そしてもう一つ、ポーランドでは、この聖土曜日は非常に大切な日です。
というのは、この日はポーランドがキリスト教国になった記念日でもあるからです。
966年、時のミェシコ一世が洗礼式を受けてポーランドはキリスト教国になったのですが、
この洗礼式が行われたのが、966年の復活祭の聖土曜日、
計算によると966年4月14日であったといわれています。


復活祭の日曜日はイエス・キリストが復活した日。
この日ポーランドの各家庭では盛大なお祝いをします。
食卓には数々の卵料理が並べられます。卵は復活のシンボル。
お清めをしてもらったゆで卵をみなで分け合い、イエス・キリストの復活を祝います。


ところで復活祭が近づくにつれ、「復活祭を誰と過ごすか」がみな気になりだします。
復活祭やクリスマスなど、キリスト教の伝統行事は、家族一同そろってとり行うのが
伝統的なスタイルです。
しかし相方に先立たれた高齢者、離婚してまったく身寄りのない人、
若い世代が国外に出稼ぎに出たために一人とり残されてしまった年配者など、
さまざまな事情から復活祭をともにすごす人がいない人も多いのです。


それゆえ祝日を前にしたこの時期に一人ぼっちの人は「祝日恐怖症」になってしまうこともあるのだそうです。
テレビドラマでも、登場人物が「私は身寄りがまったくない。

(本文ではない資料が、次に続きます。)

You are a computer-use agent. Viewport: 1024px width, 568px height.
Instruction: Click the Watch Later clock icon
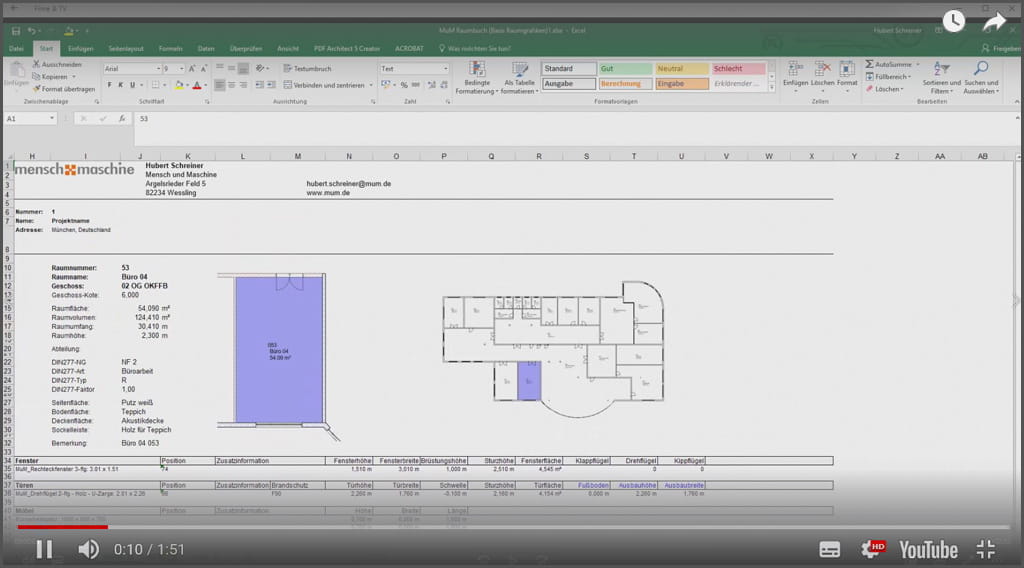953,21
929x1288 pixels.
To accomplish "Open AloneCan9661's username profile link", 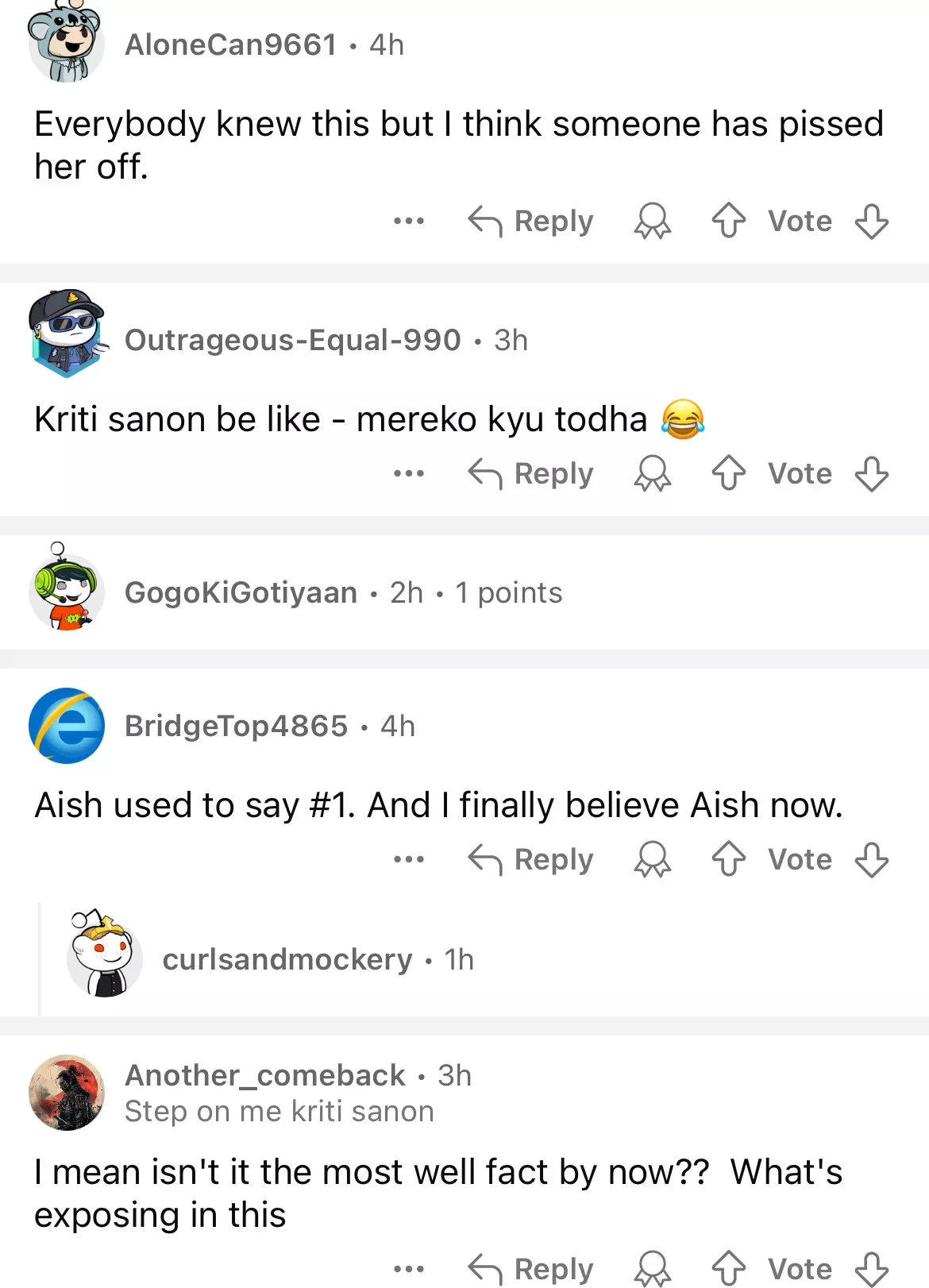I will pyautogui.click(x=231, y=44).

復活祭を迎えるのが怖い」と告白し、
それを見かねた友達らが、復活祭のパーティの席に誘ってあげるシーンがたびたび登場します。


日本ではクリスマスの時期になると若い世代の人たちは「クリスマスを誰と過ごすか」を気にしますが、
ポーランド人にとっては、日本人が想像する「(恋人のいない)一人で過ごすクリスマス」以上に
一人で過ごす復活祭(やクリスマス)は、わびしく、切なく感じるもののようです。
キリスト教への信仰心が強ければ強いほど、そのわびしさも大きなものでしょう。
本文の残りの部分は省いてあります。